Наконец мы очутились на поверхности, в патриархальной
литературной тишине рынка Ковент-гарден (цветочница Элиза!), среди проволочных
контейнеров с брюссельской капустой. Мы долго шли пешком по мокрым тихим
лондонским улицам, отражаясь в ночных погашенных витринах всей нашей «бандой» –
Аманда, Джон, Ольга, Габриэлла, Николас… Мы говорили о хиппи, о футуристах, о
ксенофобии…
Впереди нас шествовали два шестифутовых лондонских бобби,
ночной патруль. Встречные спрашивали полицейских, как пройти к «Middle Earth».
Те объясняли вежливо:
– Сначала налево, джентльмены, потом направо, однако мы
не советуем вам туда ходить, это неприличное место.

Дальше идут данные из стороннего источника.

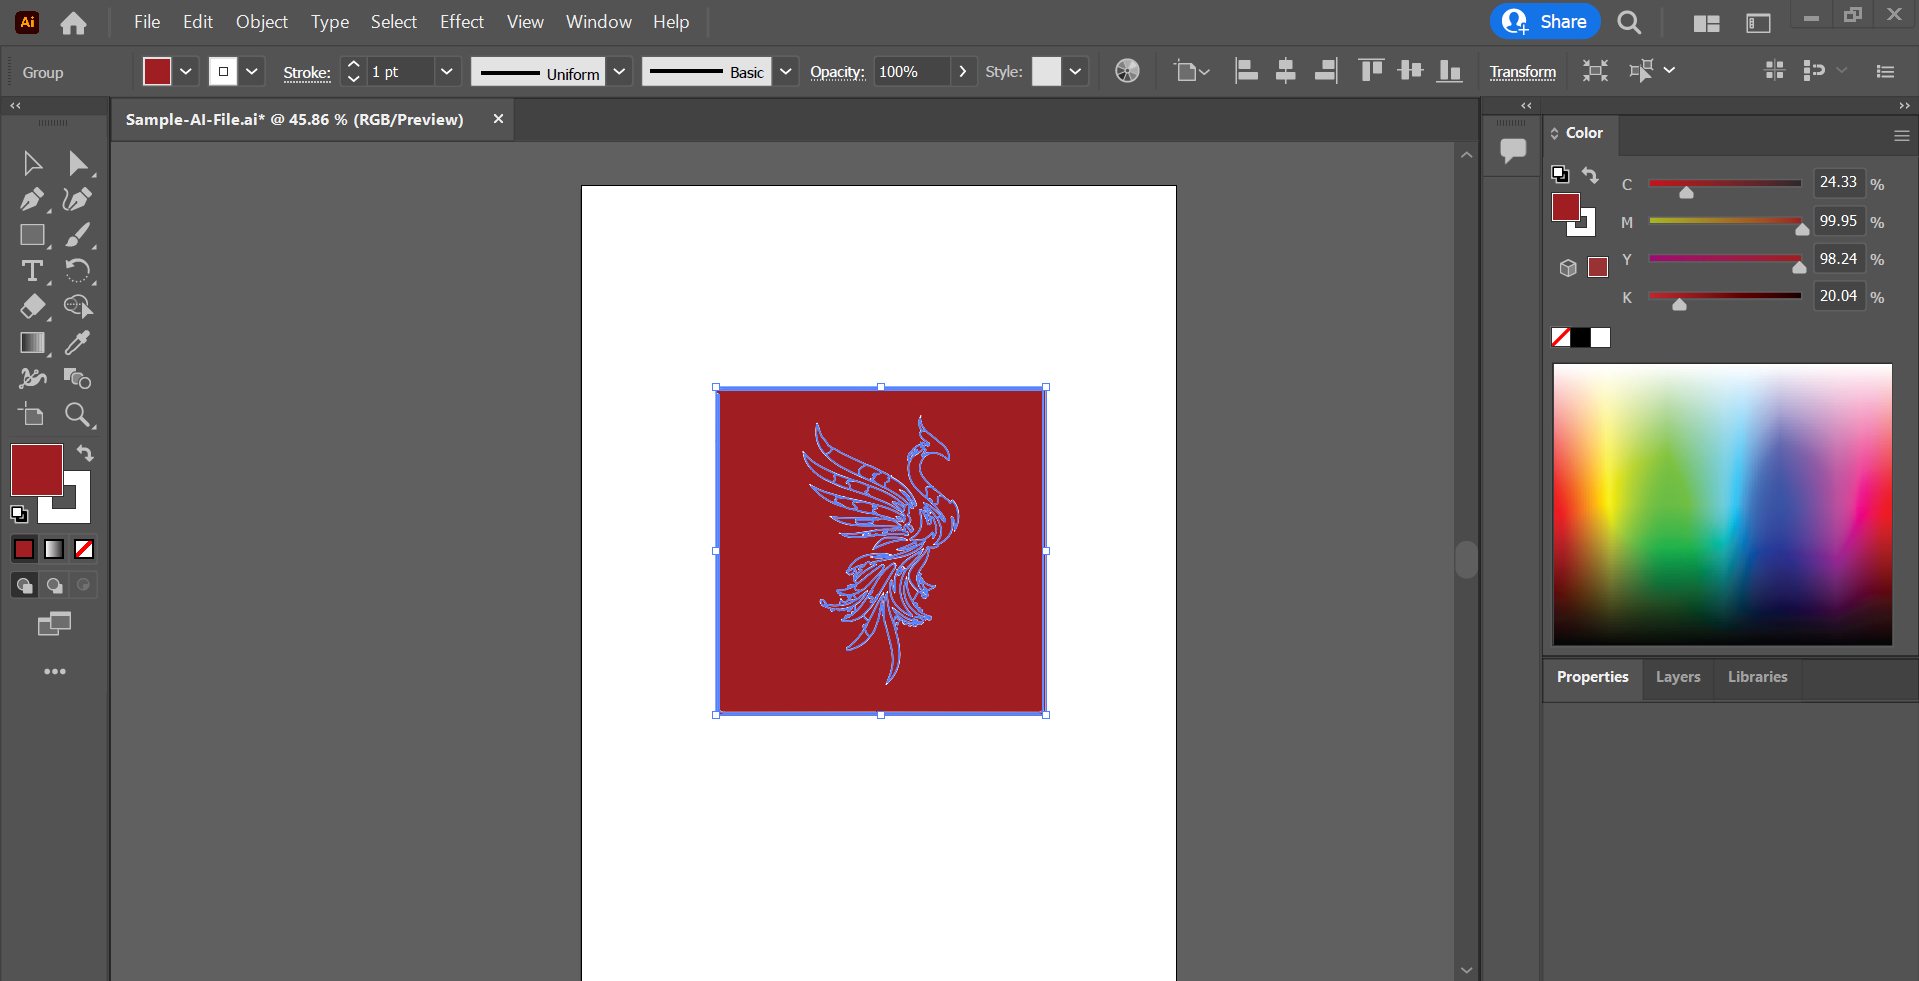Click the Share button
Image resolution: width=1919 pixels, height=981 pixels.
pos(1545,22)
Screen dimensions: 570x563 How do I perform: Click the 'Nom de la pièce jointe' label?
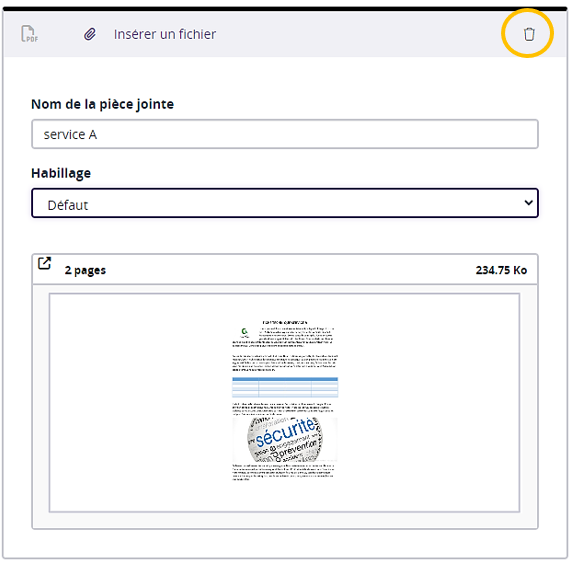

Что стало с той нашей компанией образца осени 1967-го? Я их
никого до сих пор не встречал, но слышал, что кто-то стал членом парламента,
кто-то профессором, кто-то астрологом… Так или иначе, но эти западные молодые
люди за истекшее восьмилетие ходили дорожкой хиппи, а Аманда по ней добралась
даже до Непала. Однако, кажется, вернулась, защитила диссертацию и родила дитя.
И вот через восемь лет я оказался в Калифорнии, на том
западном берегу, где как раз и возникло это странное «движение» западной
молодежи.
– Ты видишь? Вот здесь в семьдесят втором году яблоку
негде было упасть – повсюду сидели хиппи…
Перед нами залитый огнем реклам Сансет-стрип. Рекламы водки,
кока-колы, сигарет. Одна за другой двери ночных клубов. Пустота. Тишина. Лишь
идет, посвистывая, ночной прохожий. Постукивают стодолларовые башмаки. Ветерок
откидывает фалду отличного блейзера.